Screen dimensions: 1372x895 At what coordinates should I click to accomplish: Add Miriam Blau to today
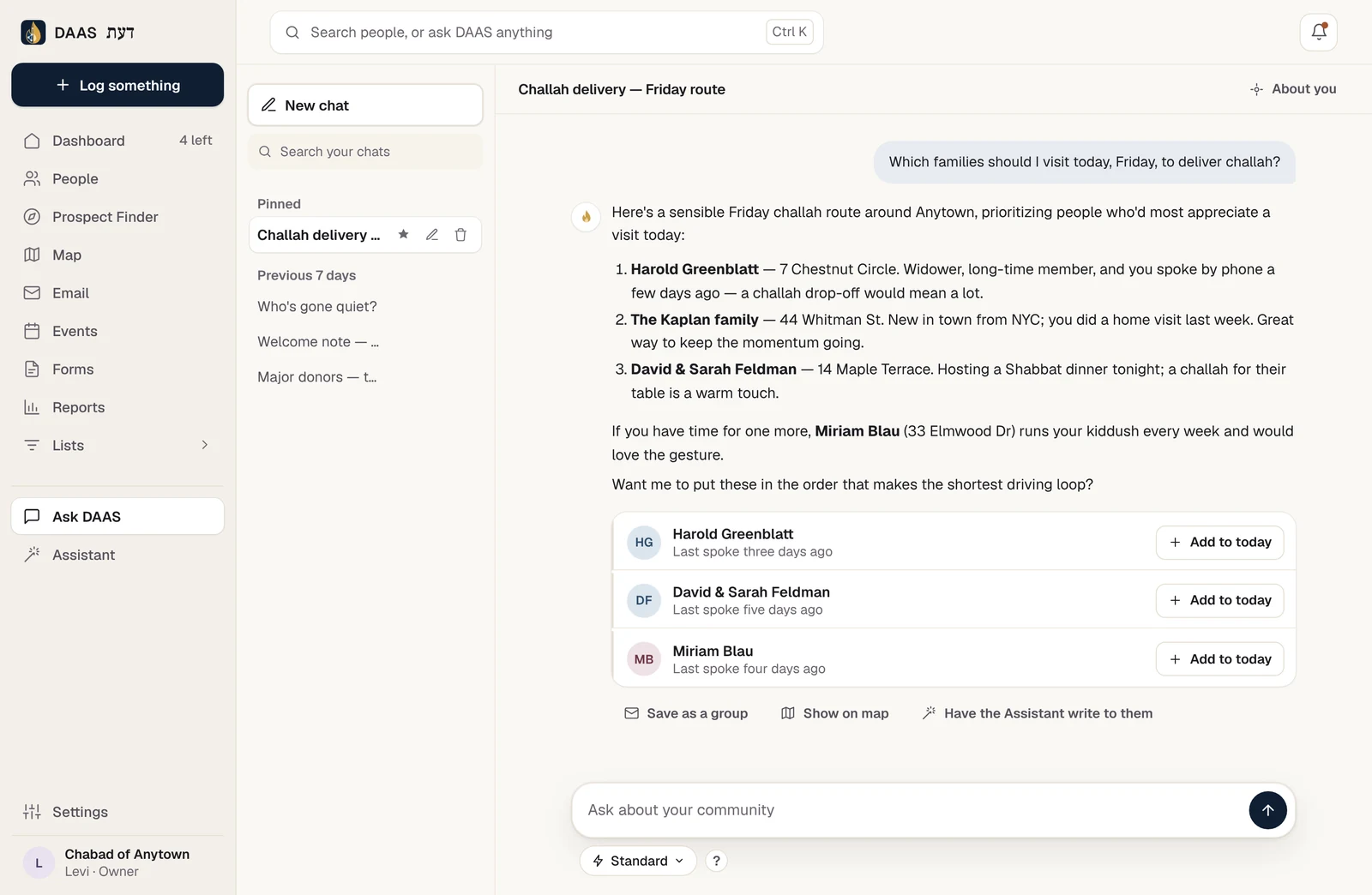(x=1219, y=659)
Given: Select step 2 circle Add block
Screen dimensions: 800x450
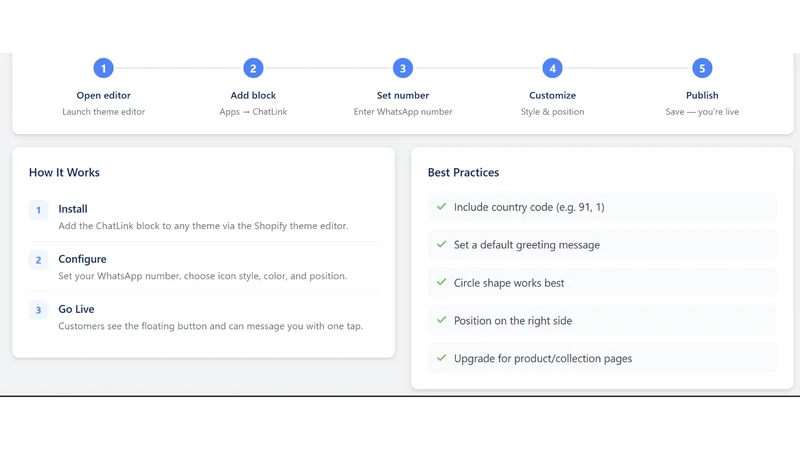Looking at the screenshot, I should [253, 68].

★ ★ ★ ★ ★

▶ Exercise instructions: Give the listing above again exactly, minus any images.

▶ Written response:
Screen dimensions: 1372x895 At what coordinates should I click to accomplish: Add Miriam Blau to today
(x=1219, y=659)
Given: Select step 2 circle Add block
Screen dimensions: 800x450
Looking at the screenshot, I should [253, 68].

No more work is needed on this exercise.